It is perfectly legal to lie in a political ad in New South Wales. It shouldn’t be.
And with Artificial Intelligence “deep fake” technology getting more convincing and easier to produce, political lies are only going to become more common unless something is done to stop them.
There is a well-established model for greatly restricting political lies: South Australia’s truth in political advertising laws. These laws have worked for 40 years to improve the quality of political debate.
The laws are easily transplanted. The ACT has already copied the laws for the 2024 territory election. Just one piece of misleading advertising was identified during the entire election campaign – and it was promptly addressed.
There is no reason why NSW residents should be subject to dirtier, more deceptive election campaigns than South Australians and Canberrans. Their politicians just had the courage to do what successive NSW governments have not.
The Australia Institute has joined with concerned citizen Michelle Millner to launch a petition urging the NSW Government to pass truth in political advertising laws ahead of the state election in March next year. All residents of NSW are eligible to sign.
If the petition attracts 20,000 signatures by August, the NSW Parliament will debate truth in political advertising laws.
Crossbench parliamentarians are already on board. Independent MP Jacqui Scruby sponsored the petition and independents Alex Greenwich, Phil Donato, Dr Joe McGirr and Michael Regan and the Greens’ Kobi Shetty lent their support. The Minns Labor Government would have the numbers to legislate truth in political advertising laws.

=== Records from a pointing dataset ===

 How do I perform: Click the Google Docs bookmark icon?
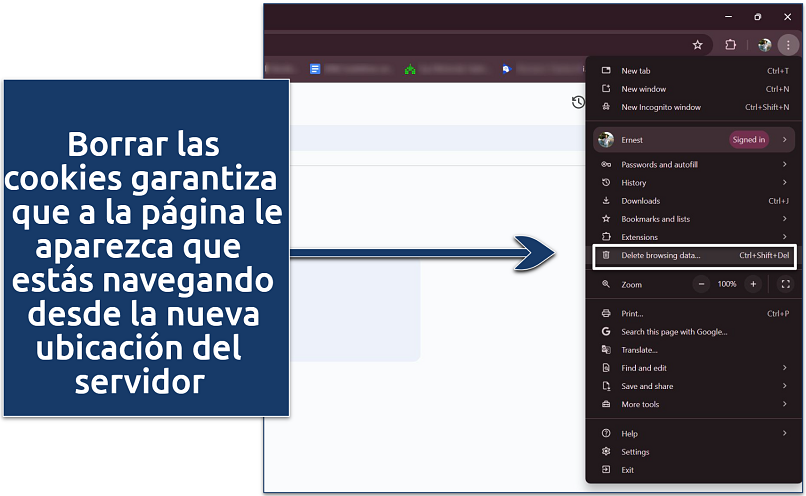[x=315, y=69]
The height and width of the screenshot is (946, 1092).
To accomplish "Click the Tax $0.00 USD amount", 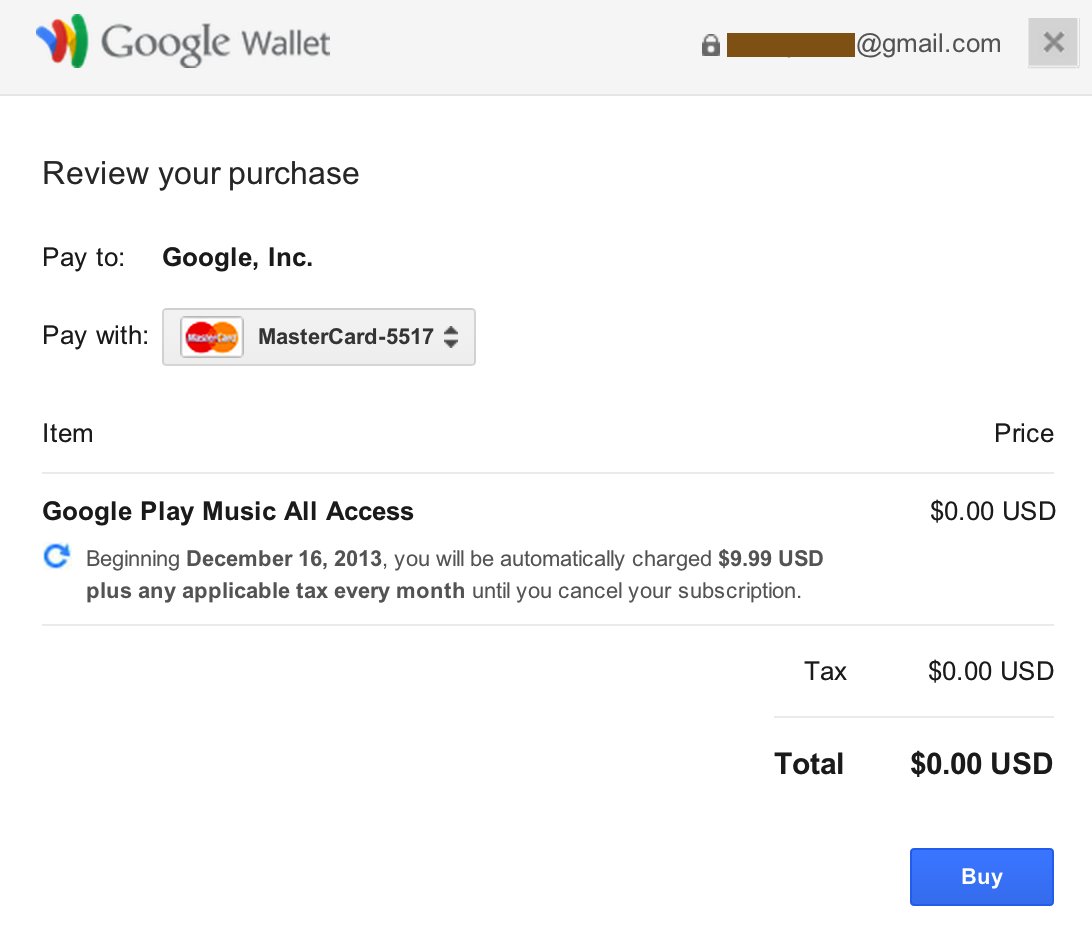I will [x=990, y=671].
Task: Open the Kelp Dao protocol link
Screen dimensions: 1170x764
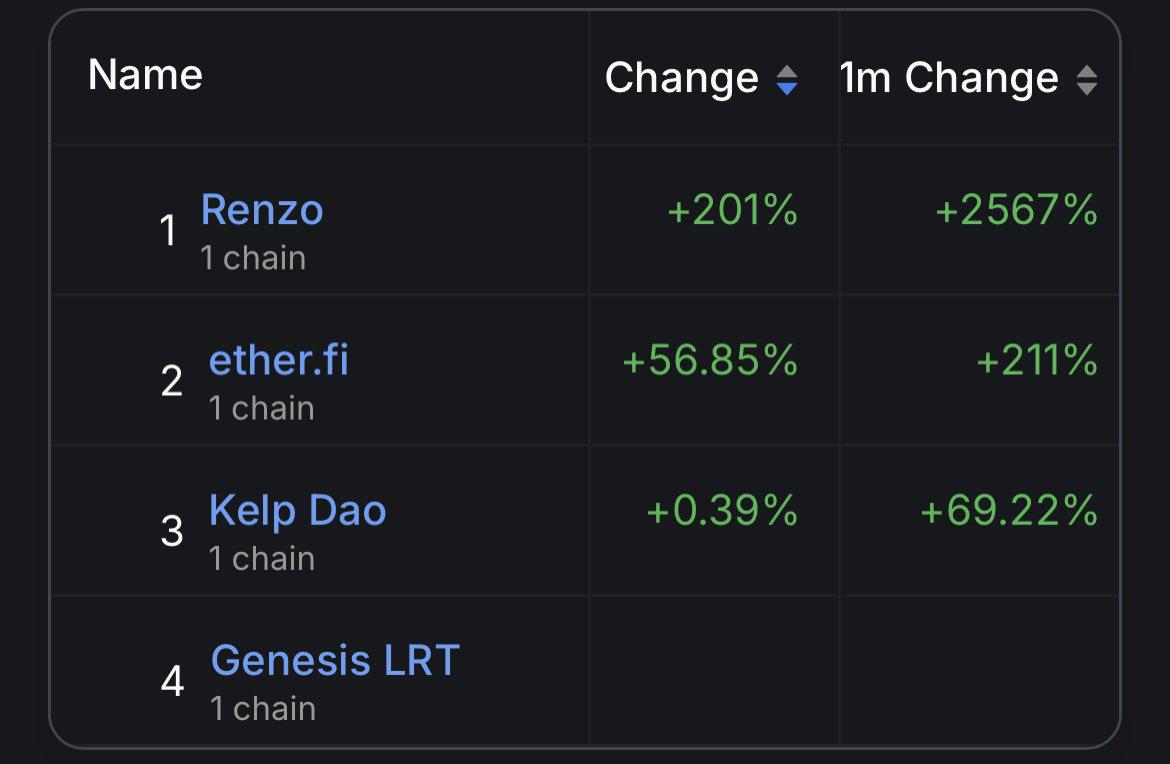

=== Directives ===
(a) Translate this sentence from the piece on truth in political advertising into French: "These laws have worked for 40 years to improve the quality of political debate."
(b) Carry on the piece about truth in political advertising in New South Wales, starting right after its last sentence.

=== Responses ===
(a) Ces lois fonctionnent depuis 40 ans pour améliorer la qualité du débat politique.

(b)
Since the last state election, the NSW Joint Standing Committee on Electoral Matters has twice turned its mind to the question of truth in political advertising.
Both times, a Biblical figure was evoked: Pontius Pilate, the Roman governor who sentenced Jesus to death.
Pilate famously asked, “What is truth?”, but he was not interested in a philosophical discussion. In the words of Francis Bacon, “jesting Pilate … would not stay for an answer.”
I am not surprised that Pilate came to witnesses’ minds. One of the questions politicians most frequently ask about truth in political advertising laws is how truth can be defined.
It is not an unreasonable question. If electoral material is restricted, that power should be used very carefully and only on material that is definitely untrue.
But if NSW’s parliamentarians stay for an answer on truth in political advertising laws, they will hear that South Australia’s laws are carefully designed. They rely on provable claims and exclude opinion and minor errors. The non-partisan Electoral Commission of South Australia is careful to get to the facts of the matter, including talking to both sides, before requesting that material is taken down.
Philosophical questions about the nature of truth have not stopped parliaments from making laws that correct or punish falsehoods in other areas of life. Politicians demand truth from others.
Witnesses before the NSW Parliament are required to swear or affirm to tell “the truth, the whole truth and nothing but the truth”. Only then do politicians question them about whether truth is a meaningful concept. Should the witnesses lie, the Parliament reserves the right to fine or jail them.
There are laws against lying in court, telling defamatory lies about a person and lying in trade and commerce. The penalties for each can be much greater than South Australia’s correctives for lying politicians.
Rule of law in Australia could not survive if we gave up on the idea of objective truth. Courts have established standards by which they assess the particular facts in dispute.
NSW Chief Justice Andrew Bell has said that it is the primary duty of the courts to “ascertain the truth by the best evidence available” (quoting Lord Denning).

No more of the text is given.